A war of words between Moscow and London escalated on Thursday as both sides accused one another of giving inaccurate accounts of an incident involving a British warship and Russian forces in the Black Sea.
Russia said it fired warning shots and dropped bombs in the path of HMS Defender on Wednesday as it sailed off the coast of the Crimea peninsula, accusing the Royal Navy destroyer of breaching its territorial waters.
The United Kingdom disputed Russia’s account, saying no warning shots were fired and no bombs were dropped, but suggested a Russian gunnery exercise had been taking place in the area.
British Prime Minister Boris Johnson told reporters on Thursday HMS Defender was acting legally in international waters and described the vessel’s route as “wholly appropriate”.

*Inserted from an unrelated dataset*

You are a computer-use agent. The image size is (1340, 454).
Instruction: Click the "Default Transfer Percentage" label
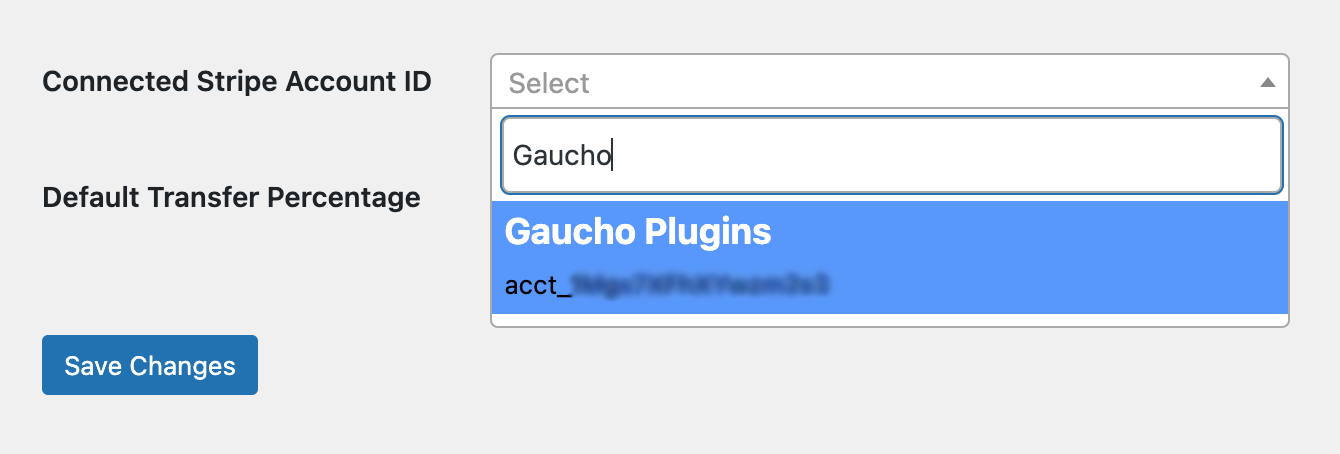(x=231, y=197)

“The important point is that we don’t recognise the Russian annexation of Crimea,” he said. “These are Ukrainian waters and it was entirely right to use them to go from A to B.”

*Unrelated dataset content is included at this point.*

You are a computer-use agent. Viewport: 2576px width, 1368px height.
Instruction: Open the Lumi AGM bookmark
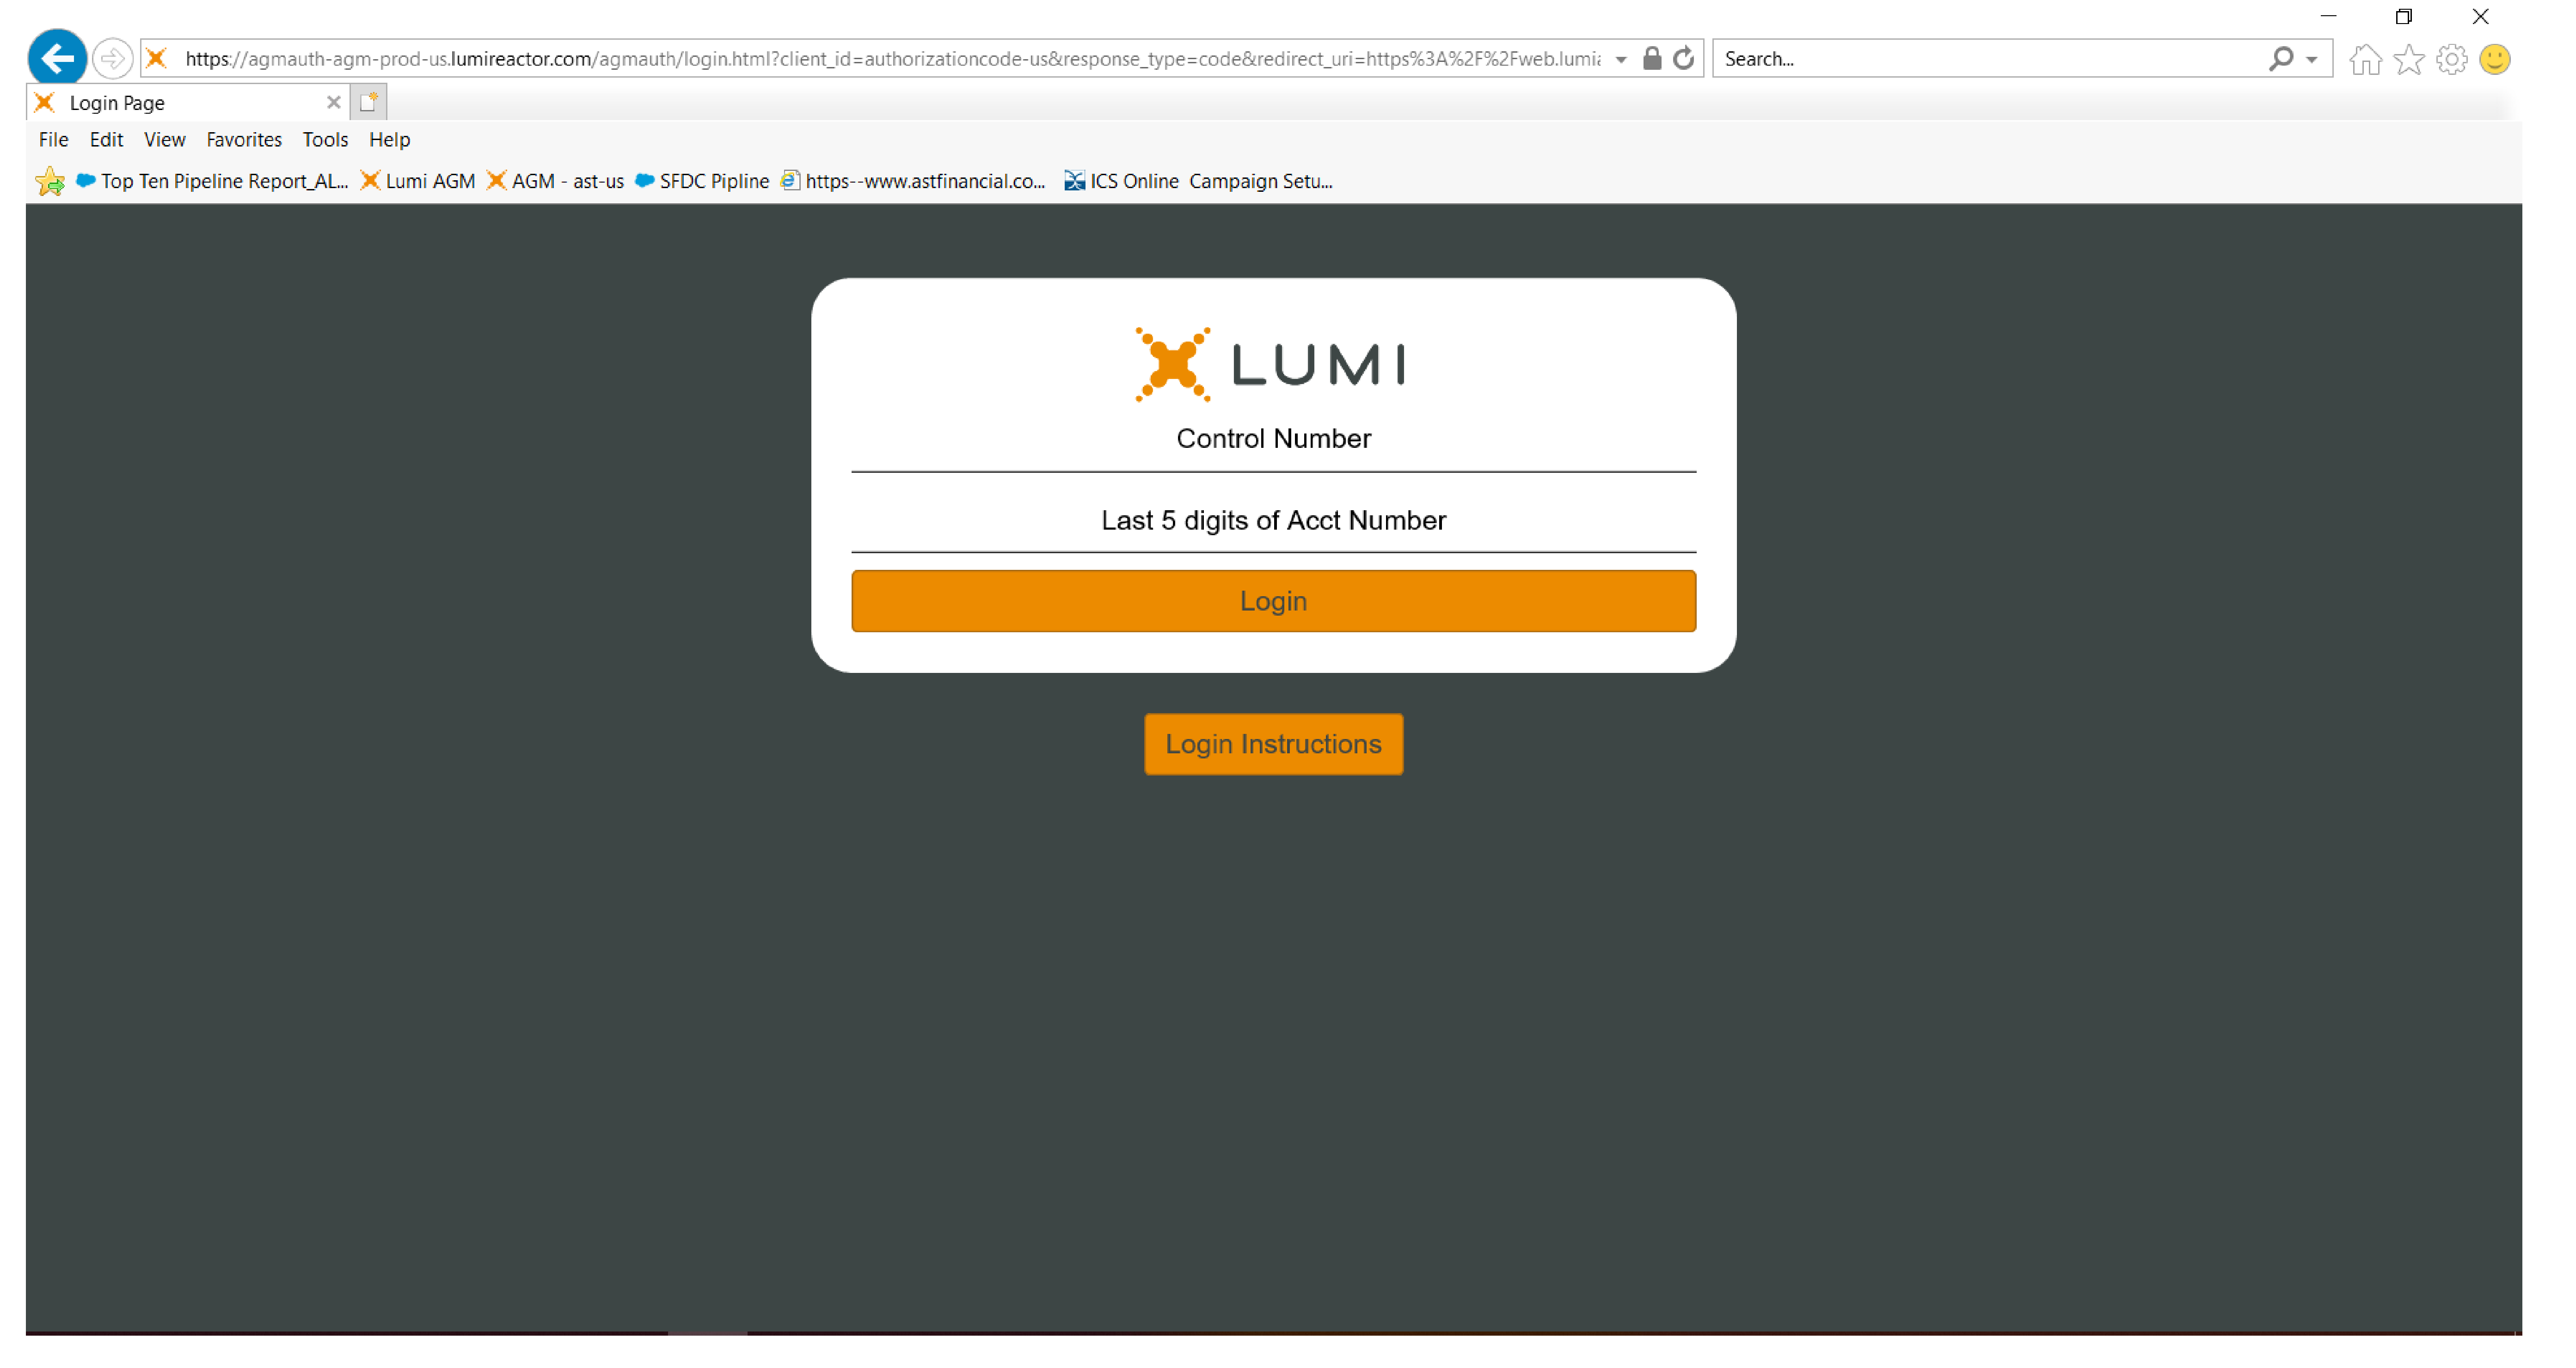click(x=418, y=181)
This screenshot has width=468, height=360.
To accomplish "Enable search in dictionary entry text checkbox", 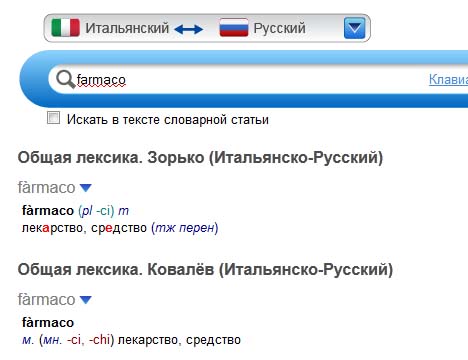I will (x=54, y=118).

Russia annexed Crimea in 2014 and Moscow considers areas around the Crimean peninsula’s coast to be Russian waters.
UK Foreign Secretary Dominic Raab also denounced Moscow on Thurdsay.

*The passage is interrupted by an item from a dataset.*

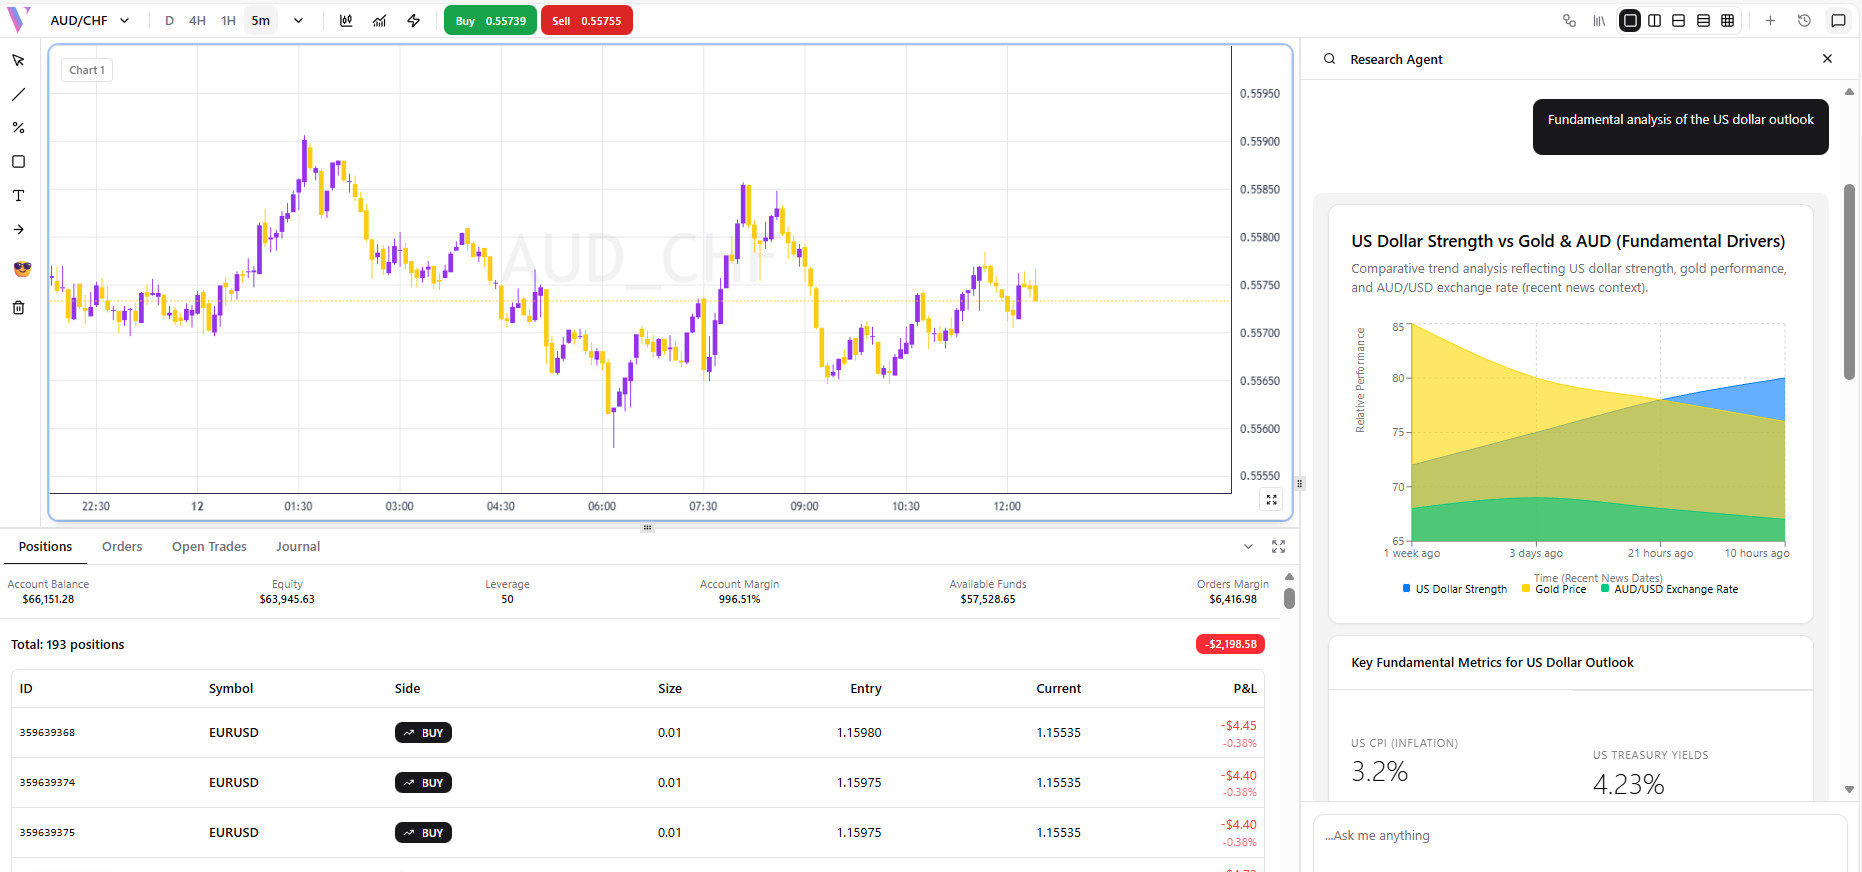Open the emoji sticker tool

“No shots were fired at HMS Defender,” Raab told reporters in Singapore, during a visit to discuss trade deals.
“The Royal Navy ship was conducting innocent passage through Ukrainian territorial waters. We were doing so in accordance with international law and the Russian characterisation is predictably inaccurate.”
Under international law of the sea, “innocent passage” permits a vessel to pass through another state’s territorial waters so long as this does not affect its security.
Meanwhile, in comments broadcast on state television, Russian foreign ministry spokeswoman Maria Zakharova accused the UK of telling “barefaced lies” regarding its account of events.
The ministry summoned UK Ambassador Deborah Bronnert on Thursday to deliver a “tough demarche” – diplomatic jargon for a telling off – over the episode, which the Kremlin described as a “provocation”.
The UK government said it would not accept unlawful interference with the principle of innocent passage following the incident, which officials said took place as HMS Defender was travelling on an internationally recognised route from Odessa, Ukraine, to Georgia.